You’d think that this powered stage would be able to bring the rover all the way down to the surface, right? Nope. The engines would cause too much dust and debris close to the ground which could potentially damage the rover, so one final step was required: the Skycrane.
The descent stage brought the rover all the way down to Mars until it was just 20m above the surface. The descent stage then lowered the rover on a set of cables about 6.4 meters long until it touched the ground. As Perseverance was slowly lowered down it unlocked its wheels and readied itself to touchdown on the red planet. As soon as Perseverance touches the ground, it cuts the 3 wires attaching itself to the descent stage at which point the Skycrane fired its engines once again to fly away and crash at a safe distance from the rover.
So many things can go wrong during a landing, but everything must go right for it to work. Luckily for Perseverance, the entire process went flawlessly, and Perseverance is now in its new home of Jezero Crater on Mars.
Perseverance’s’ view looking up towards the skycrane as it lowered it down to the surface. (NASA)
Haven’t we done this before?
The daring task of landing Perseverance on Mars was not the first time it had been done. The rover’s predecessor, Curiosity, used the same EDL process to land successfully back in 2012. Curiosity was a pioneer in this new landing technique as it had never been tried. Earlier rovers had used an airbag-type system, but both Perseverance and Curiosity were too large to use this system.

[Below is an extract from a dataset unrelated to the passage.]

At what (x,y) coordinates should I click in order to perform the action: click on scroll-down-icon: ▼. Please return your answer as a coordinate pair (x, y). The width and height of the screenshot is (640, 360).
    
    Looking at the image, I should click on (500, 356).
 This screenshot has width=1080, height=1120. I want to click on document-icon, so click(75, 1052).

When Curiosity landed in 2012, it had 1 single low-quality camera to image its descent. Perseverance was the first to carry a slew of HD cameras to capture the entire process on video, and from multiple angles like we’d never seen before. Just days after landing, NASA released the entire video which is an incredible watch. It is like watching something out of a sci-fi movie, only real. This is all science, no fiction.
The MRO orbiter captured the rover along with all the stages used to get it down to the surface from space. (NASA/JPL-Caltech/University of Arizona)
The search for life begins
Perseverance is a unique rover, and the first of its kind. The Spirit & Opportunity rovers were designed to explore geology on Mars and tell us about surface conditions. The Curiosity rover is continuing to show us that Mars was once a water-covered world. Now, Perseverance has been designed and tasked specifically to search for past signs of life on Mars. Its landing site was chosen as it is an ancient river delta. Water once flowed in the exact area that Perseverance landed, and we know that water is the key ingredient for all life.
The success of Perseverance brings us closer than ever to answering profound and fundamental questions in science. Did life ever exist on Mars, and are we alone?